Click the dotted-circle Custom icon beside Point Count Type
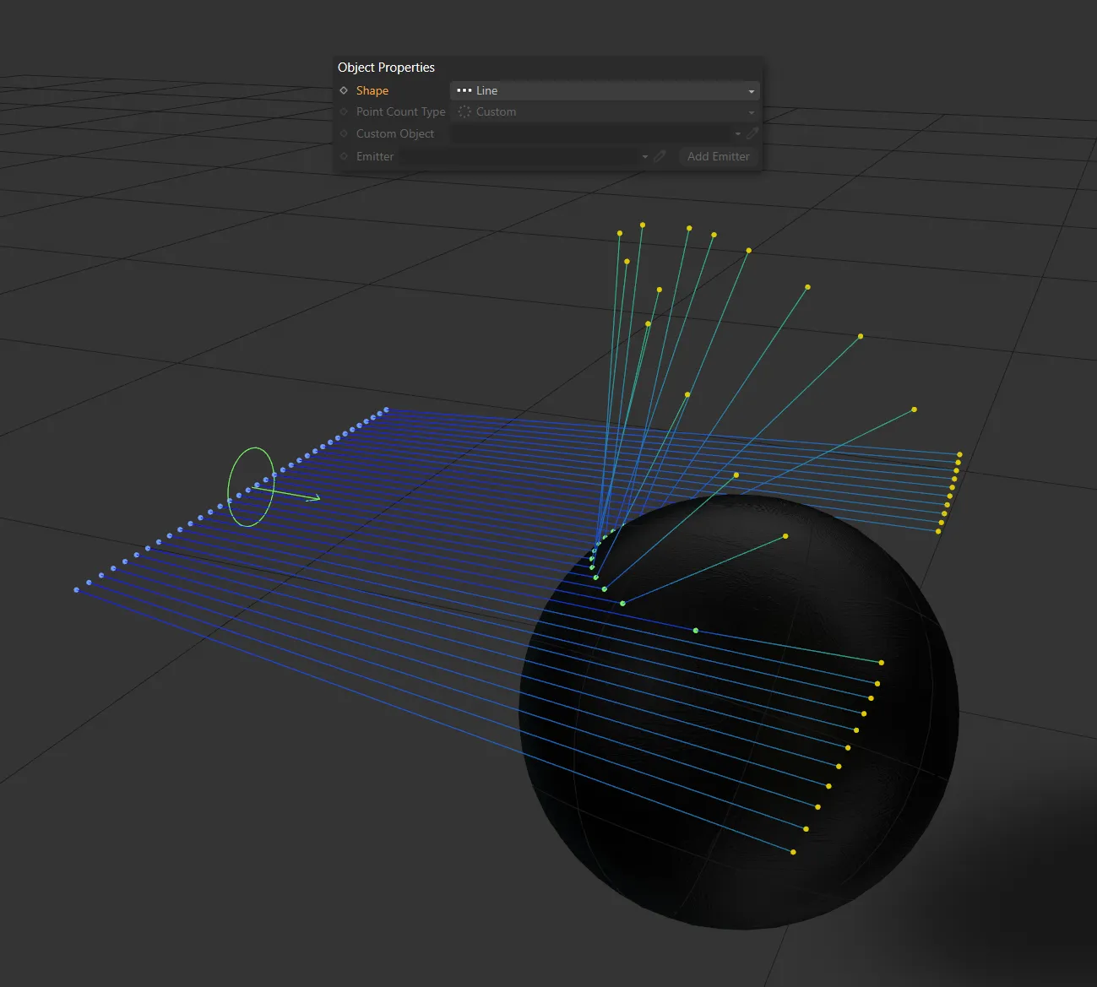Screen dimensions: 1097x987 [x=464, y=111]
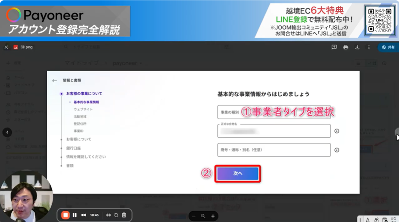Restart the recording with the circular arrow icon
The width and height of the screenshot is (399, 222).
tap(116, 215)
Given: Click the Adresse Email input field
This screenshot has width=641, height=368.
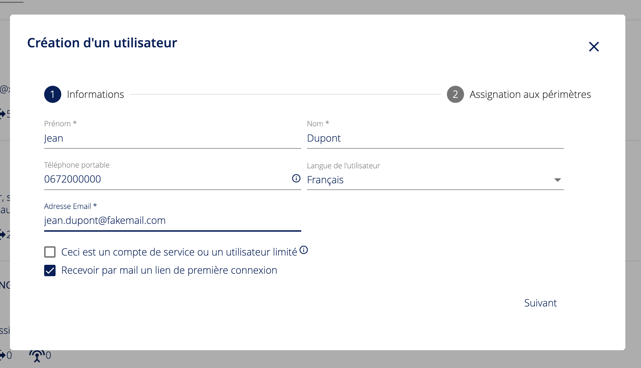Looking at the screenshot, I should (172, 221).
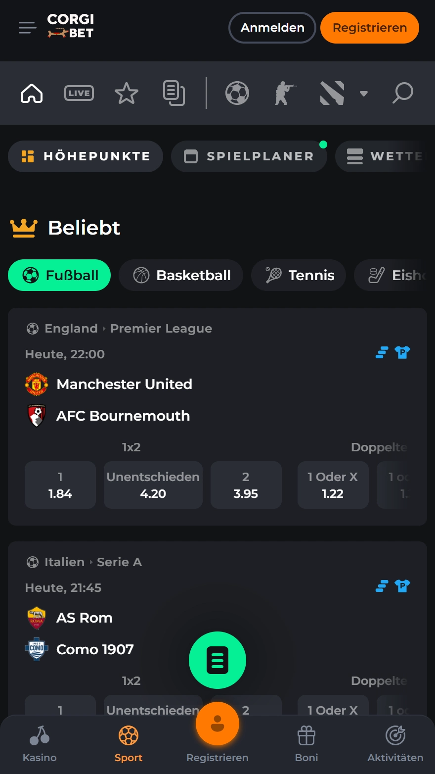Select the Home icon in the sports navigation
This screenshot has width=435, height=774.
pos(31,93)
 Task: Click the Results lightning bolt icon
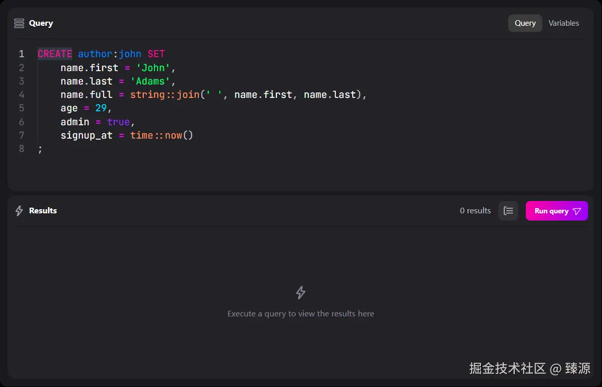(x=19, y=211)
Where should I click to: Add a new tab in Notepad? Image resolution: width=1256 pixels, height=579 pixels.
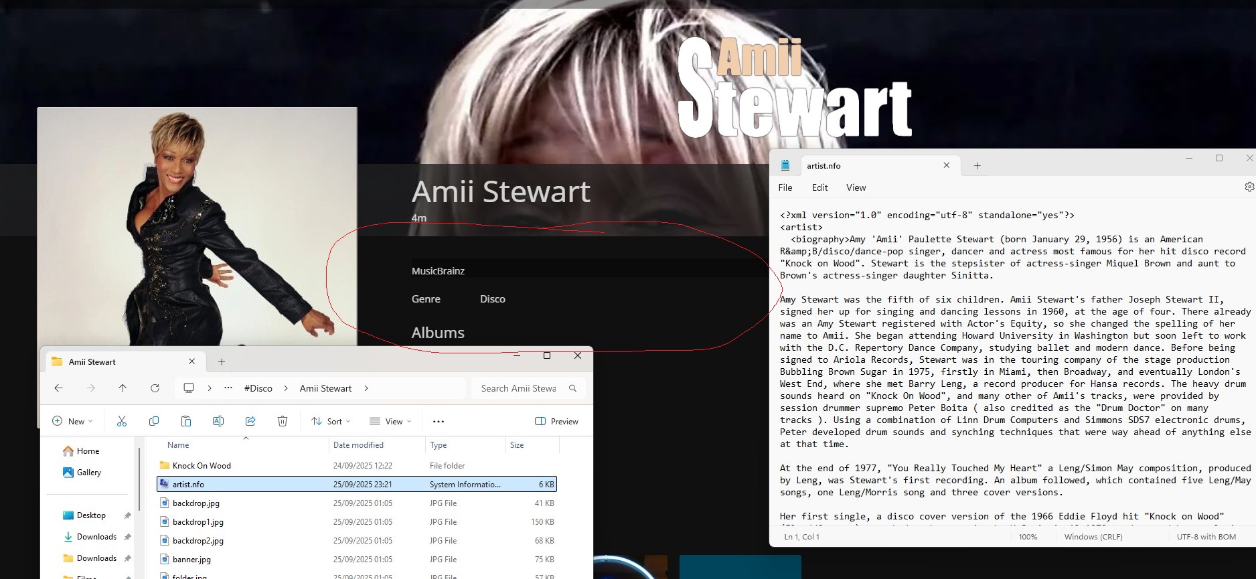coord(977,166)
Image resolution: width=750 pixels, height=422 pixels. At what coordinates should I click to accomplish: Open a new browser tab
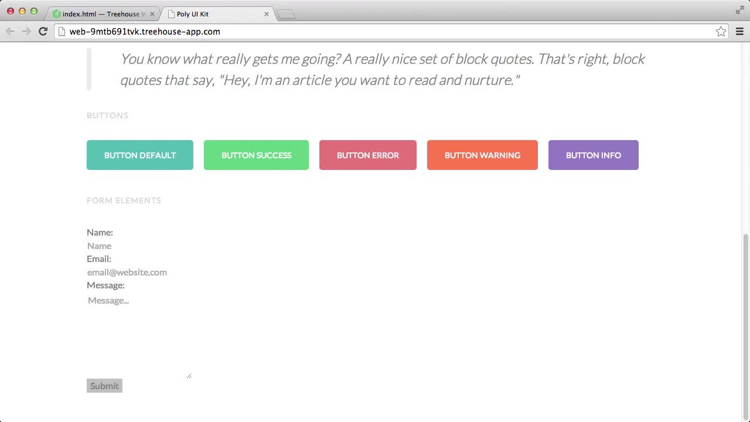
* * *
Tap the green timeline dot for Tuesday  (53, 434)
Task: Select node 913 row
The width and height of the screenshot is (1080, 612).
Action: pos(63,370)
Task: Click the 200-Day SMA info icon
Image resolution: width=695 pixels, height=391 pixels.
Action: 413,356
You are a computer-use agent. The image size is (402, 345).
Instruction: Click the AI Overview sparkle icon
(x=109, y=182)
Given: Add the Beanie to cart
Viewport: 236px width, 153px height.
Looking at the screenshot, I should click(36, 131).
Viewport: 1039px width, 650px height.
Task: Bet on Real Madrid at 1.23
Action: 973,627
* * *
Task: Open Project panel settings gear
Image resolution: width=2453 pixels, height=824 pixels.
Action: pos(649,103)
* * *
**Exercise prompt:**
Output exactly, and only, the lines of the entries above from the one with "Click the dotted-circle" up to and including the one with "Image resolution: width=750"; pictures are to be left out.

**Solution for this problem:**
Click the dotted-circle Custom icon beside Point Count Type
Screen dimensions: 1097x987 [x=464, y=111]
Restart the recording with the circular arrow icon
The width and height of the screenshot is (399, 222).
tap(116, 215)
Given: Click the Adresse Email input field
This screenshot has width=641, height=368.
Looking at the screenshot, I should (172, 221).
Select the Home icon in the sports navigation
This screenshot has width=435, height=774.
pos(31,93)
 Task: Click the Results lightning bolt icon
(x=19, y=211)
Where should I click to: Add a new tab in Notepad? Image resolution: width=1256 pixels, height=579 pixels.
coord(977,166)
Image resolution: width=750 pixels, height=422 pixels. At what coordinates should I click to accomplish: Open a new browser tab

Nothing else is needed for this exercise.